For some reason, DOM is perched very precariously. A part of it wants to be an erotic novel. Now, what to do?

On the one hand, I want to write a Christian novel...and it definitely is. And I don't want to alienate Christians by having a scene in the book which will upset them. (Although Wind Follower has a couple of sex scenes.)

But I want to write what I want to write. Of course, the question to ask myself is: does this erotic part of my story comes from a part of me that needs sexual healing? (and therefore should be explored) Or does it come from a part of me that is just plain worldly and which has watched way too many movies on Lifetime televion?

But I also don't want to force myself to write in a particular way if that's not who I really am. (Not that we Christians should go around worshiping "who we really are.) I don't want to get all rigid and too brainwashed by the rigid guidelines of the Christian market.

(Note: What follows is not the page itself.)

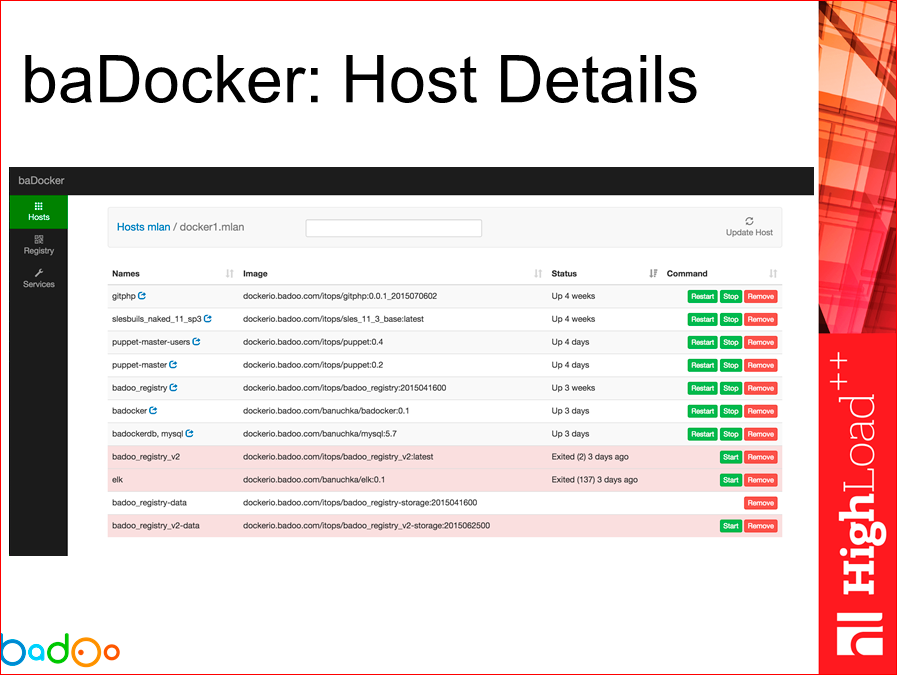Image resolution: width=897 pixels, height=675 pixels.
Task: Open the Registry panel from the sidebar
Action: click(38, 245)
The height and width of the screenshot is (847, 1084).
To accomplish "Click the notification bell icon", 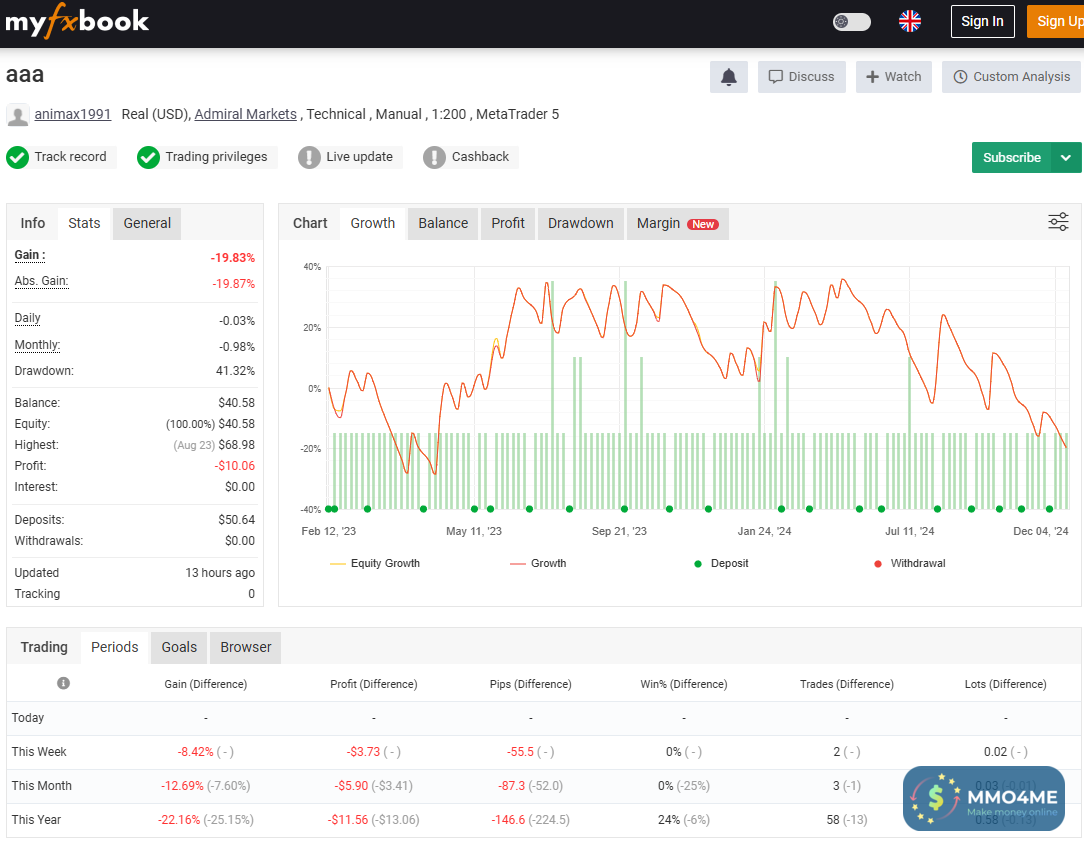I will (x=729, y=77).
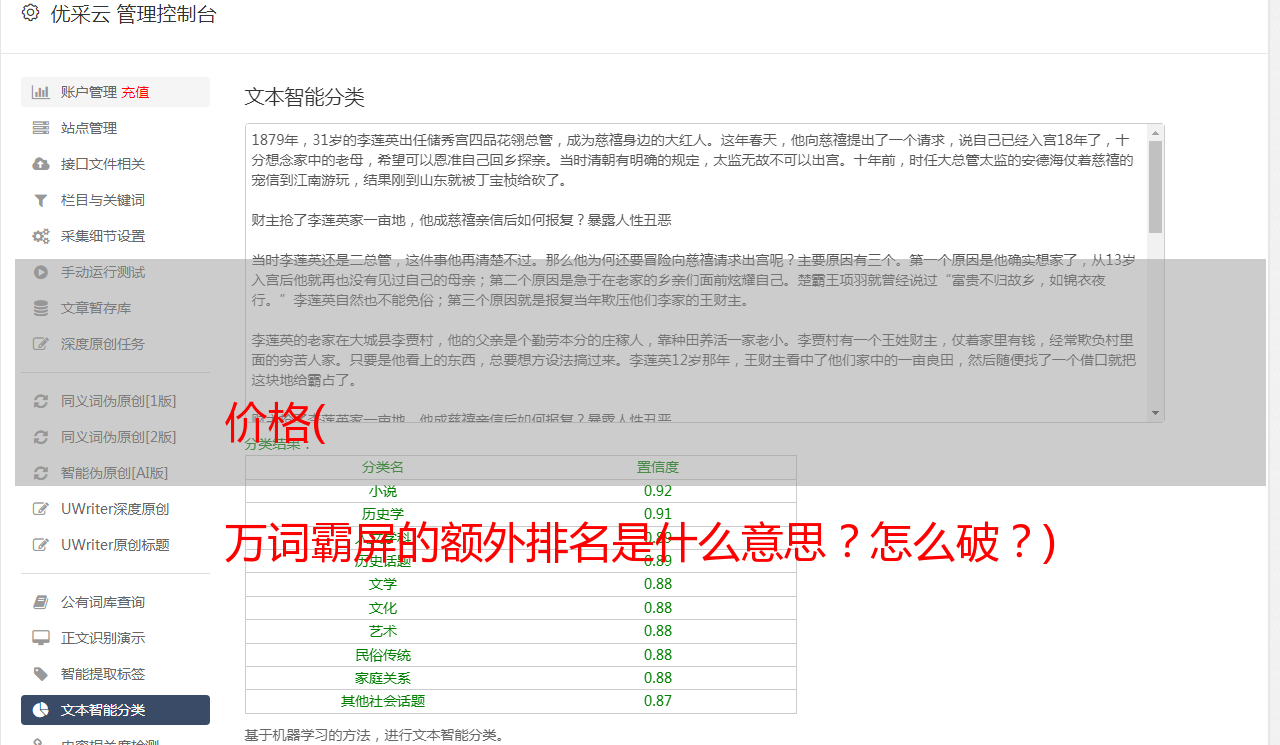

I tend not to get too graphic in my love scenes. But the eroticism is definitely there. I know a few Christian folks might have a problem with the sex scenes in WF. A graphic rape scene where she loses a baby, sex with her slave- owner, and the Loic-Satha pre-marriage dalliance. But the book needed it. So in it went. I felt right having those scenes.

In DOM, there is a real element of sexual need. I might even go so far as to say that sexual need is a main character in the book. So even if there isn't any sex scene (can't imagine this, but even if) there is gonna be an erotic quality about the book.

I don't know if you've ever seen DIVA (French movie) or Rebel without a cause. In Diva the guy woos the woman by taking her for a walk in the Paris rain. Nothing happens and yet there's all this eroticism. Just by them walking. Then there's the ferris wheel ride in Rebel without a cause. Again, nothing happens. But it is absolutely incredibly erotic. That's what I feel is happening with DOM. There might be a sex scene or two -- if the plot calls for it-- but whether there are or not, there's gonna be a heck of erotic tension.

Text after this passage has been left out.